WORK INSTRUCTIONS
• A. In the museum assignment instructions, why are students told not to report faces or skulls hidden in the painting? Answer in one to three sentences.
• B. From the museum assignment instructions, set down the stretch from "Part 3, one" through "SKIPPING THIS QUESTION.".
• C. Supply the next part of the museum assignment instructions, starting after their final sentence.

PAGE EXTRACT
THE WRITTEN ASSIGNMENT:
Part 1: Go through the permanent collection in the rooms that I said would work with our assignment—and only those rooms.
Describe in minute detail ONE artwork or object which reminded you of Cage, Kaprow, and what I said about Zen. Check with me
to make sure. Take a photo of it, no flash, unless a guard forbids. Make notes in the museum. Number that, Part 1. One page,
maximum! Weight: ONLY 10 points. For a bonus: write the whole page without using the word “is” or “was”! Alert me that you’re
trying to do it.

Part 2: Sit, contemplating the piece you chose, for at least four minutes and thirty three seconds. Once one of my students
contemplated a Robert Ryman for nearly two hours, but he had been a Zen monk. Expect it to be hard work. There will be
alternating periods of boredom and interest. You’ve practiced.

Back at home, in From Humanism to Mysticism (or Into the Light of Things, if you already bought it), re-read Part I, Chapter
A. Arthur Danto and “the End of Art,” and Part I, Chapter C, from the section titled, “Emerson, Whitman, and Concept Art,”
through the section titled, “Emerson, Whitman: ‘I cannot go back to toys,’” to learn about this kind of art’s goal: the
“transfiguration of the commonplace,” the mystical wonder of ordinary things. Does it relate to your experience with the
painting? Explain how. Quote the book, be specific. Title this Part 2. Minimum, three pages. I’m only looking for your new
command of the technical terms and concepts relating to this topic! I MARK ON THE PROSE. THIS IS JUST A WRITING ASSIGNMENT,
AS FAR AS THE MARK IS CONCERNED. You don’t have to reach nirvana or satori! Weight: Eighty points! Spend time here. Write
according to the hints in Break Writer’s Block. Change passive to active, cut “is” and “was” every chance you can and
substitute just the right word. Use simple active verbs.

Part 3, one page only. OPTIONAL. Tell me if you had any visual or auditory experiences after contemplation that struck you as
novel or unusual. (Avoid telling me you found faces, skulls, etc. hidden in the painting. People can find them even in
clouds, if they look long enough.) The experiences usually will happen within 72 hours after you left the museum. You may not
realize they happened until well after they did. If you had none, just report that, in good prose. Amazingly, most people
will have one. That’s why we value this kind of art: it works. Weight for Question 3: 10 points IF YOU CHOOSE TO DO IT. (for
the prose, not for the experience or lack of it.) NO DEDUCTION FOR SKIPPING THIS QUESTION.

From Humanism to Mysticism (or Into the Light of Things, if you already bought it) will be used with the museum visit.
IF YOU DID NOT GO TO THE MUSEUM when I lectured there and helped people YOU HAVE TO GO ON YOUR OWN, and attach your ticket
plus a selfie of yourself with the work you’re writing about— not just the work itself. Same due date.

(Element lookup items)
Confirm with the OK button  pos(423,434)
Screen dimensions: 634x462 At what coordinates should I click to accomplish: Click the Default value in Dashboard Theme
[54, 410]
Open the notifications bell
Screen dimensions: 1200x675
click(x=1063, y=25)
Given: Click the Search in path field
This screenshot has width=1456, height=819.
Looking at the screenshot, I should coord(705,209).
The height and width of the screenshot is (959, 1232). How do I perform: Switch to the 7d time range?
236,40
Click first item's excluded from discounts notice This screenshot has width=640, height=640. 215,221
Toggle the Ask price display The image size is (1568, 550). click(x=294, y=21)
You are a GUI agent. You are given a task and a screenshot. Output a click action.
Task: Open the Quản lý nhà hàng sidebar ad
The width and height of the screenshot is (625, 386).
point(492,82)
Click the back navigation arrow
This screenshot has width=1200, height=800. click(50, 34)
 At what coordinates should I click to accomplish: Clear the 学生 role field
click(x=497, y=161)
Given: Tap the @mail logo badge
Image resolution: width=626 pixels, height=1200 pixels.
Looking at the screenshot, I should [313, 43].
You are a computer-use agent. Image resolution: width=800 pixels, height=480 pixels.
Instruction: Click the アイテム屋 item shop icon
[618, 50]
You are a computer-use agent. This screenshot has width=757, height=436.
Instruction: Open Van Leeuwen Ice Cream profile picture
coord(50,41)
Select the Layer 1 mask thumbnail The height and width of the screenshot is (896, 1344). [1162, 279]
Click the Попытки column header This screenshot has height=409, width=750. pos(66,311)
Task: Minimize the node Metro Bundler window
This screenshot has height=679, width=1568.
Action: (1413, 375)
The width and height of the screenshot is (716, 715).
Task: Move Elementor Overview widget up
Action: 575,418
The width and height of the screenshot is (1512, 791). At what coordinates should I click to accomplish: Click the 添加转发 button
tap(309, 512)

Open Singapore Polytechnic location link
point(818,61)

THE ANSWERS
• A. Students are told to avoid reporting faces, skulls, and similar images because people can find such things even in clouds if they look long enough.

• B.
Part 3, one page only. OPTIONAL. Tell me if you had any visual or auditory experiences after contemplation that struck you as
novel or unusual. (Avoid telling me you found faces, skulls, etc. hidden in the painting. People can find them even in
clouds, if they look long enough.) The experiences usually will happen within 72 hours after you left the museum. You may not
realize they happened until well after they did. If you had none, just report that, in good prose. Amazingly, most people
will have one. That’s why we value this kind of art: it works. Weight for Question 3: 10 points IF YOU CHOOSE TO DO IT. (for
the prose, not for the experience or lack of it.) NO DEDUCTION FOR SKIPPING THIS QUESTION.

• C.
We begin the idea of mysticism, and avant garde art since Impressionism (a mystic art) and American Zen buddhist mysticism in
particular. We have already tried doing mysticism once. Reading assignment below.

To start, consider a story in the news. I have seen similar mummified monk tombs in China. Does this kind of Buddhism have
any resemblance to what you’ve heard called Zen, or mysticism? None! When we meditated, we were trying to increase our
experience of life. This monk was meditating, but he was trying to die— and in the end, he poisoned himself to mummify his
dying body. Completely different, completely opposite goals from America’s Zen. But he is far more typical of mainstream
Buddhism’s original ideas. The link is probably dead but you can google it if you’re curious.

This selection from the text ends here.